### GIVEN PASSAGE
Litter observations:: STANDARDISATION OF LITTERS: No

PARAMETERS EXAMINED
The following parameters were examined in F1 offspring: number and sex of pups; stillbirths; live births; postnatal mortality; presence of gross anomalies; weight gain; and physical or behavioural abnormalities.

GROSS EXAMINATION OF DEAD PUPS:
Yes, for pups surviving to day 4 post partum and for pups killed or dying during the lactation period.
Postmortem examinations (parental animals):: SACRIFICE
- All parental animals were killed by exsanguination under isofluorane anaesthesia.
- Male animals: All surviving males were sacrificed after mating of all females was complete (after 32 days of treatment period).
- Femalel animals: Females with live pups were killed on Day 4 post partum while females which did not give birth 25 days after positive identification of mating were killed shortly (Day 27 post coitum).

TISSUE PRESERVATION: Yes
- Procedure: Samples of tissues were fixed and preserved in 10% neutral buffered formalin (except eyes, testes and epididymides which were fixed in modified Davidson's fluid and preserved in 70% ethyl alcohol).
- Organs / tissues preserved: all abnormalities; adrenal glands; bone marrow (from sternum); brain; caecum; colon; duodenum; heart; ileum; jejunum (including Peyer’s patches); kidneys; liver; lungs (including mainstem bronchi); lymph nodes - cervical ; lymph nodes - mesenteric; nasal cavity; oesophagus; pituitary gland; prostate gland; rectum; sciatic nerve; spinal column; spinal cord (cervical, thoracic, lumbar); spleen; stomach; thymus (where present); thyroid; trachea; urinary bladder
- Reproductive organs / tissues preserved: epididymides; ovaries with oviducts; seminal vesicles with coagulating glands; testes; uterus - cervix; vagina

GROSS PATHOLOGY: Yes
- Time schedule for examinations: Terminal sacrifice. All animals.
- Organs / tissues examined: All parent animals and pups wee examined macroscopically for any structural changes.
- Reproductive organs / tissues examined: Sexual organs were specifically examined. The number of implantation sites and corpora lutea was recorded for all dams with litters. The uteri of non-pregnant females were placed in a solution of ammonium sulfide to visualise possible hemorrhagic areas of implantation sites.

HISTOPATHOLOGY: Yes
- Time schedule for examinations: Tissues were collected from 5 males and 5 females (randomly selected) in the control and high dose group killed at terminal sacrifice and from all animals with abnormalities in all dose groups.

### WHAT IS BEING ASKED
Extend the reproductive toxicity study protocol above, picking up after its final sentence about which animals had tissues collected for histopathology.

### EXTRACTED MATERIAL
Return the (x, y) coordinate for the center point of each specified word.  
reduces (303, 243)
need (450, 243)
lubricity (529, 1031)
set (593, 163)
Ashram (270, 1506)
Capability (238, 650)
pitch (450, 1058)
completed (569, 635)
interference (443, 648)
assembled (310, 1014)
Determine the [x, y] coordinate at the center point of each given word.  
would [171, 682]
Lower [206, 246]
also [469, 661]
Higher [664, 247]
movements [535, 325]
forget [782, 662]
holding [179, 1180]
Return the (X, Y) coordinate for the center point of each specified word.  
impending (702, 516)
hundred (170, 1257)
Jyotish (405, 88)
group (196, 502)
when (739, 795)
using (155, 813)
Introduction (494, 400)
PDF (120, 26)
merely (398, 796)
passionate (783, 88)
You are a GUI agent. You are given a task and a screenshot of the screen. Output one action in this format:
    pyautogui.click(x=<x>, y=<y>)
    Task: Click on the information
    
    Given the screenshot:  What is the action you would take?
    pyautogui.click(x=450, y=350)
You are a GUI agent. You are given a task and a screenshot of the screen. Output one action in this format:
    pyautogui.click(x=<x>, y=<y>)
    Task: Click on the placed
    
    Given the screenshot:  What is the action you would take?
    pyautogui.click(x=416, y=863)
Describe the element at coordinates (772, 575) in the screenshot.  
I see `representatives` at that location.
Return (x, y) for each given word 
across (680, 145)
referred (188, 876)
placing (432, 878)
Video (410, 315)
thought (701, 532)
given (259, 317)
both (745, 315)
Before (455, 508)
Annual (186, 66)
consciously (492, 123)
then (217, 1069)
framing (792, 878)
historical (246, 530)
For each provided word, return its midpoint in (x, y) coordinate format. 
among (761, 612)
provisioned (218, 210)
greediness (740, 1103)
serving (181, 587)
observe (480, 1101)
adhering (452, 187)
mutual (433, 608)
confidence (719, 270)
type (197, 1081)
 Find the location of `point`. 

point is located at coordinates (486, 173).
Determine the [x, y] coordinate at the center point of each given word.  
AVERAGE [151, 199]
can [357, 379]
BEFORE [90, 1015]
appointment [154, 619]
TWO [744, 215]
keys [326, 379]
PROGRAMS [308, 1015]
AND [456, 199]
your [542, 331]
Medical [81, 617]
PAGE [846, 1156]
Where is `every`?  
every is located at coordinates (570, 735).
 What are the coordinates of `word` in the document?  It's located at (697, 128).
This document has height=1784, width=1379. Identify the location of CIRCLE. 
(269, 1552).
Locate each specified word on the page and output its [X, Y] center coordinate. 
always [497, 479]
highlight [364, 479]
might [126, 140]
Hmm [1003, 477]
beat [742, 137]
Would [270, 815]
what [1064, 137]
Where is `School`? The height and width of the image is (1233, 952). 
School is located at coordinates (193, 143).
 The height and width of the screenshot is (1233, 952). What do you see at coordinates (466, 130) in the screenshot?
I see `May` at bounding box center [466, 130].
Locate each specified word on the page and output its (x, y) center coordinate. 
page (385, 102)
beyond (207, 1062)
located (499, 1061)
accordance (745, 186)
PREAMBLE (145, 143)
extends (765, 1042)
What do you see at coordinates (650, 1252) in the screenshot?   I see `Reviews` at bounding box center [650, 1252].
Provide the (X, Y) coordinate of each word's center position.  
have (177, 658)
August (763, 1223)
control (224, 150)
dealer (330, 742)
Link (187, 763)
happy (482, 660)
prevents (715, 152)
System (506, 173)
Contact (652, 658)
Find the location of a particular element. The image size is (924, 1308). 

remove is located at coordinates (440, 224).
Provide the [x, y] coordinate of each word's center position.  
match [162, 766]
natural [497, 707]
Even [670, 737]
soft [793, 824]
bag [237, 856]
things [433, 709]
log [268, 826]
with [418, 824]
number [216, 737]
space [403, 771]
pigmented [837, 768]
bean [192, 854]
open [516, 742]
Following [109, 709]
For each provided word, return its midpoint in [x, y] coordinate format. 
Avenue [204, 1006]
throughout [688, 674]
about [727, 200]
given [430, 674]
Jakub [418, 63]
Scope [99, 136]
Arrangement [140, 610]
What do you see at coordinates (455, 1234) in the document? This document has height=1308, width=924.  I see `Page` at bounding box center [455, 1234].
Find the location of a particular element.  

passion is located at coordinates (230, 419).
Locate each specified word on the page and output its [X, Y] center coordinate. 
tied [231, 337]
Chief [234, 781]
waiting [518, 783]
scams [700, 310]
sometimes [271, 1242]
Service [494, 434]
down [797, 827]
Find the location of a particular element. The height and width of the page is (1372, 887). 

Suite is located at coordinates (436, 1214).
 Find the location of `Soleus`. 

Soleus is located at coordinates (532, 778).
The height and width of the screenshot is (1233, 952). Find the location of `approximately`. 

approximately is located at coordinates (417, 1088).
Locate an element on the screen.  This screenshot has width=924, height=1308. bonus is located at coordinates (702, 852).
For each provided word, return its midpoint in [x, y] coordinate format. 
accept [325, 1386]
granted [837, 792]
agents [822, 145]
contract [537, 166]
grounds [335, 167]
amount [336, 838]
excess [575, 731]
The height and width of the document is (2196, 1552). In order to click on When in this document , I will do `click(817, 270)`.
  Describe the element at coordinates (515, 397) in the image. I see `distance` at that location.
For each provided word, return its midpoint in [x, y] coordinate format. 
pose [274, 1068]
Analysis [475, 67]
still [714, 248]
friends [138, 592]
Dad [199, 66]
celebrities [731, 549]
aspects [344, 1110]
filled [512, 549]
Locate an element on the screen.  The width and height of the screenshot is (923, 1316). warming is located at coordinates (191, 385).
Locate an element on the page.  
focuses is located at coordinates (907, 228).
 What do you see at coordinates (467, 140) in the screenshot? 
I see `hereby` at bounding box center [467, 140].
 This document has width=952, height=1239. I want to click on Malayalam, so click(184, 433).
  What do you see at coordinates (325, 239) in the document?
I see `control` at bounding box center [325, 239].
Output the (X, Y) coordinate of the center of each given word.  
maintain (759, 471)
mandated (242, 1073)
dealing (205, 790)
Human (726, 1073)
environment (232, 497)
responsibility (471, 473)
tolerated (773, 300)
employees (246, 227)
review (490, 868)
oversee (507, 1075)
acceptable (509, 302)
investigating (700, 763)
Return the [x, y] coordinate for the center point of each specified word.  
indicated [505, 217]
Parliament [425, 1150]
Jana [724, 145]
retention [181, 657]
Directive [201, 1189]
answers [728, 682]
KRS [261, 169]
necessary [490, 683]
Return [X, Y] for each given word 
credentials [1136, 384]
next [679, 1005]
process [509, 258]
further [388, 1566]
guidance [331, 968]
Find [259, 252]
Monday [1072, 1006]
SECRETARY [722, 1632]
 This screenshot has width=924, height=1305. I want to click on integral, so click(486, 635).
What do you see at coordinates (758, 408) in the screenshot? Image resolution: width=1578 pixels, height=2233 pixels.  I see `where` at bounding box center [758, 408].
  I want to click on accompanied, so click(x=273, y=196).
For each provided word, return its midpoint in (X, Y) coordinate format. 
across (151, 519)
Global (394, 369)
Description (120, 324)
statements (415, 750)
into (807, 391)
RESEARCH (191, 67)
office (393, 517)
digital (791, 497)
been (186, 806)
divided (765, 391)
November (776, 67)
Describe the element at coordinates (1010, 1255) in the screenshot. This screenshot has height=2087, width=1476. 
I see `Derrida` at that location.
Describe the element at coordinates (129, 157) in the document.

### SOLVED EXERCISE
- Procedure: Tissues were dehydrated and embedded in paraffin wax, sections of the tissues were cut at 5 micrometer thickness and stained with haematoxylin and eosin. Testes and epididymides were cut at 2-3 micrometer thickness and stained with Periodic Acid Schiff (PAS) and morphological evaluation of the seminiferous epithelium (staging of spermatogenic cycle) was performed.
- Organs / tissues examined: all abnormalities; adrenal glands; bone marrow (from sternum); brain; caecum; colon; duodenum; heart; ileum; jejunum (including Peyer’s patches); kidneys; liver; lungs (including mainstem bronchi); lymph nodes - cervical ; lymph nodes - mesenteric; pituitary gland; prostate gland; rectum; sciatic nerve; spinal cord (cervical, thoracic, lumbar); spleen; stomach; thymus (where present); thyroid; trachea; urinary bladder
- Reproductive organs / tissues examined: epididymides; ovaries with oviducts; seminal vesicles with coagulating glands; testes; uterus - cervix; vagina

ORGAN WEIGHT: Yes
- Time schedule for examinations: Organs were collected from all animals surviving the scheduled test period.
- Procedure: Organs were dissected free of fat and weighed. The ratios of organ weight to body weight were calculated for each animal.
- Organs / tissues examined: adrenal glands; brain; heart; kidneys; liver; prostate gland; spleen; thymus
- Reproductive organs / tissues examined: epididymides; ovaries with oviducts; testes
Postmortem examinations (offspring):: SACRIFICE
- The F1 offspring surviving to post partum Day 4 and pups killed or dying during the lactation period were sacrificed on post partum Day 4.
- These animals were subjected to postmortem examinations (macroscopic and/or microscopic examination) as follows:

GROSS NECROPSY
- All pups found dead in the cage were examined for external and internal abnormalities.
- All live pups sacrificed at termination were examined for external abnormalities.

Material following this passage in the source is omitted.